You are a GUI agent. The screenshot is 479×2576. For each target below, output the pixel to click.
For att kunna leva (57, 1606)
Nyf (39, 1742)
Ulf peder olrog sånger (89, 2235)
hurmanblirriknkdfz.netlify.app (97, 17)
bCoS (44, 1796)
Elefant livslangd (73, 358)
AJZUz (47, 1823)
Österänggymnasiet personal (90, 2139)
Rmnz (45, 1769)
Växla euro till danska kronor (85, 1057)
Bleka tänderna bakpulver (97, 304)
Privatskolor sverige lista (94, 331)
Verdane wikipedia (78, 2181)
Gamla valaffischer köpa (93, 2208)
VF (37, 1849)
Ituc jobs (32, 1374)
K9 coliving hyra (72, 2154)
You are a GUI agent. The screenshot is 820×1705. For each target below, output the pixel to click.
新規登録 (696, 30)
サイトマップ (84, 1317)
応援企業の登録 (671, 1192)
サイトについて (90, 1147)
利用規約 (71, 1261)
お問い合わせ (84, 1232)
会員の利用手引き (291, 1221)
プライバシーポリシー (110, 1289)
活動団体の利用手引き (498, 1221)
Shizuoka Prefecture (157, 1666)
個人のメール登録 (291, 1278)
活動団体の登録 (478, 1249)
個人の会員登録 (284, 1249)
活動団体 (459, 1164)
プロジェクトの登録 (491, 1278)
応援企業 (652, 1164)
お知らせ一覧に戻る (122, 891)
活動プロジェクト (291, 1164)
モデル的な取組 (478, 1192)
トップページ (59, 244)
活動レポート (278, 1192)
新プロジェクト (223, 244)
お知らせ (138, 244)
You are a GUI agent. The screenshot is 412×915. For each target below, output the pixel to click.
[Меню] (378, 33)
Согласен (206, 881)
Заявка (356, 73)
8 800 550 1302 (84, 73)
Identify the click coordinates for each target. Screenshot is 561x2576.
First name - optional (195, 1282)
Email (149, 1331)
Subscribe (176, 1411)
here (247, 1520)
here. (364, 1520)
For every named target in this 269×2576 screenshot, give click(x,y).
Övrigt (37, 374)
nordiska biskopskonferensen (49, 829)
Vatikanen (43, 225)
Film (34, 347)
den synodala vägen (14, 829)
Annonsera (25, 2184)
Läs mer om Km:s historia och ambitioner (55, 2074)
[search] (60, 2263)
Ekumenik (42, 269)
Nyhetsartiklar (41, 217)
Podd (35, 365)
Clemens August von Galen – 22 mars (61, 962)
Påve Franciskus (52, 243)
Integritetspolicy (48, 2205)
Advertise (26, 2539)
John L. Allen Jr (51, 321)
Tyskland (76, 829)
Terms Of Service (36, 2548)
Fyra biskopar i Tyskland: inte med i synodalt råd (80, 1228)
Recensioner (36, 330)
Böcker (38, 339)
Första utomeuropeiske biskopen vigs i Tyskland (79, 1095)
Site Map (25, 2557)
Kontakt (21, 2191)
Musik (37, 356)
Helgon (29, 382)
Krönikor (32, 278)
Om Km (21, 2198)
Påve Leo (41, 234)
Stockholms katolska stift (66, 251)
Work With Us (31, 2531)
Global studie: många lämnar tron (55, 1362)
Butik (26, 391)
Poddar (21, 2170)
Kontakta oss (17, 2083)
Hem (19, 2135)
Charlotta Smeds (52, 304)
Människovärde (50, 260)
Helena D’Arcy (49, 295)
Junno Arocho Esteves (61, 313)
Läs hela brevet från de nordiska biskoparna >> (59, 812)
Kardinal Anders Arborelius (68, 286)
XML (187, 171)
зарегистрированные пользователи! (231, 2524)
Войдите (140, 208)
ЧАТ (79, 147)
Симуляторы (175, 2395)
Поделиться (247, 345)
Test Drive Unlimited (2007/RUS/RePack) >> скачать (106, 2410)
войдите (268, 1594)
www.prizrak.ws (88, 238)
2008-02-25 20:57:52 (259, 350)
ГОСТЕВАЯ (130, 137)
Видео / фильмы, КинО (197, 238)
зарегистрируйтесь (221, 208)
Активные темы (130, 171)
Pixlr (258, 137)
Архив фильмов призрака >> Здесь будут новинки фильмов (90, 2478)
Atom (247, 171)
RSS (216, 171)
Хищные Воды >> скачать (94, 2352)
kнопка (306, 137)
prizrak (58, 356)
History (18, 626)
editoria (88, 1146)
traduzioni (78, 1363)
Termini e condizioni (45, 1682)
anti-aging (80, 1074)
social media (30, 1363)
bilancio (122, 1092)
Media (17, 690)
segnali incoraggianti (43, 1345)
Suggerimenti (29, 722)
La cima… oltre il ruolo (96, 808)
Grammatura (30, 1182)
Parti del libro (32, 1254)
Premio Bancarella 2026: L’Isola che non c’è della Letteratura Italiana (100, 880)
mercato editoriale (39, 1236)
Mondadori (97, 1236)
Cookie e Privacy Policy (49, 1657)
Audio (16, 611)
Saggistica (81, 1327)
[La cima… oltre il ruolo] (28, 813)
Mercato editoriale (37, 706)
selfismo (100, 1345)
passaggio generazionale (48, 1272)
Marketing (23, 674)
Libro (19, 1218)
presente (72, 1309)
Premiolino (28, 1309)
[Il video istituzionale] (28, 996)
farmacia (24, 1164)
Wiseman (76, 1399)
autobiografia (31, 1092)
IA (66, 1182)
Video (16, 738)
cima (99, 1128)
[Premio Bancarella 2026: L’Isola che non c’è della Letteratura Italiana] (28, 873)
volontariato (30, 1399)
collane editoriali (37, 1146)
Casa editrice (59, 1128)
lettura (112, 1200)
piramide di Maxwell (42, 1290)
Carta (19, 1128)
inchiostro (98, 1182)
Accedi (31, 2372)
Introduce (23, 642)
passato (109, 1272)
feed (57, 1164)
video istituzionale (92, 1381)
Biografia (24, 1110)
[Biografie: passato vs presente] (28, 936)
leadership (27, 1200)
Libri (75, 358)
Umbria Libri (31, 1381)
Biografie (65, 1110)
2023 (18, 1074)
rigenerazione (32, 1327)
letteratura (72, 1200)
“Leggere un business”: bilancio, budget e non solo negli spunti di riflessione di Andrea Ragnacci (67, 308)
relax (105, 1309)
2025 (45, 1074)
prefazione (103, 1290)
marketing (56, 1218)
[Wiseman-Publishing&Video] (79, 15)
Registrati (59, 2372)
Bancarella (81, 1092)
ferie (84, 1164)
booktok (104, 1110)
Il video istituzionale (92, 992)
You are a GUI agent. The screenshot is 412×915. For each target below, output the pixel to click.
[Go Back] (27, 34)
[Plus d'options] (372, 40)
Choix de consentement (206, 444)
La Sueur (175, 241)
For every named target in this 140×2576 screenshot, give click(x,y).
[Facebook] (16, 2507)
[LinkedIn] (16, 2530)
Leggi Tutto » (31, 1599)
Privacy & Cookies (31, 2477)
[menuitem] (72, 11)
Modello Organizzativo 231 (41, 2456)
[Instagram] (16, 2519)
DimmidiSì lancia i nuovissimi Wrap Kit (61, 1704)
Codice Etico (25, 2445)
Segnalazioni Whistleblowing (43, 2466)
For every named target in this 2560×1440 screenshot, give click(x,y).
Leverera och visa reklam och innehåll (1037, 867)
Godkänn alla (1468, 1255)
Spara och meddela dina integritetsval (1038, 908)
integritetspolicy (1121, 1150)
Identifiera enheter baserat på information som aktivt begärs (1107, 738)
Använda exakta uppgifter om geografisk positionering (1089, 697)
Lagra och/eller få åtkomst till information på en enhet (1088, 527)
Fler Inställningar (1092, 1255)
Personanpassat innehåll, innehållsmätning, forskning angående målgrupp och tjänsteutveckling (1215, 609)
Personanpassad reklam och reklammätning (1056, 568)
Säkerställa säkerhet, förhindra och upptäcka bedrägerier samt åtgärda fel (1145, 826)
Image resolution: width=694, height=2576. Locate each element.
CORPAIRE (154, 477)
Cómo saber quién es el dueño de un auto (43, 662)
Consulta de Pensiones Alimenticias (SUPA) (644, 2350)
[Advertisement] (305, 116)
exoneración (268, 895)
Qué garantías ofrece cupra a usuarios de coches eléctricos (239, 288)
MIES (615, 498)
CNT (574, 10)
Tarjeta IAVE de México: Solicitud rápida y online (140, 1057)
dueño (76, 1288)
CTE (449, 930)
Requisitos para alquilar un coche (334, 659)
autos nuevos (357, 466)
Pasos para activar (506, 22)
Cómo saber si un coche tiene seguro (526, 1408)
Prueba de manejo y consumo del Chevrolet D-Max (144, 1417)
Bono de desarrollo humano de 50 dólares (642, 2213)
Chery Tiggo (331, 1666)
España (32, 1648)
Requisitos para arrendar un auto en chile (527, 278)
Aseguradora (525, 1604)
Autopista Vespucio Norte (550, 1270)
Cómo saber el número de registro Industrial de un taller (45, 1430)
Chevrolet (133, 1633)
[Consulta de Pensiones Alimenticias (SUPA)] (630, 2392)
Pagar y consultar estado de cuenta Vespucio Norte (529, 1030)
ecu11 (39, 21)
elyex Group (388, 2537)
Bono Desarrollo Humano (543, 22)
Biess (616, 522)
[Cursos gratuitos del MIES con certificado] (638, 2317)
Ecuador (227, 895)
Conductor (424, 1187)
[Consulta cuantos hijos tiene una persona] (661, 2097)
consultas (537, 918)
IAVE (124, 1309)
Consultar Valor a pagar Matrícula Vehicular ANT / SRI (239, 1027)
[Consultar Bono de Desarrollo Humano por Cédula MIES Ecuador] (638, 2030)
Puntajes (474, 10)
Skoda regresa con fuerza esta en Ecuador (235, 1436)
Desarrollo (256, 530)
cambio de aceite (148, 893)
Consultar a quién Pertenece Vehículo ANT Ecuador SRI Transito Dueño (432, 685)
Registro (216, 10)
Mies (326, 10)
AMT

◆ WHAT IS NEEDED
From the listing above, repeat exactly the lines starting at the line that includes "Prueba de manejo" and ending at the line that includes "Chevrolet (133, 1633)", with nothing outside that span.

◆ RESPONSE AREA
Prueba de manejo y consumo del Chevrolet D-Max (144, 1417)
Bono de desarrollo humano de 50 dólares (642, 2213)
Chery Tiggo (331, 1666)
España (32, 1648)
Requisitos para arrendar un auto en chile (527, 278)
Aseguradora (525, 1604)
Autopista Vespucio Norte (550, 1270)
Cómo saber el número de registro Industrial de un taller (45, 1430)
Chevrolet (133, 1633)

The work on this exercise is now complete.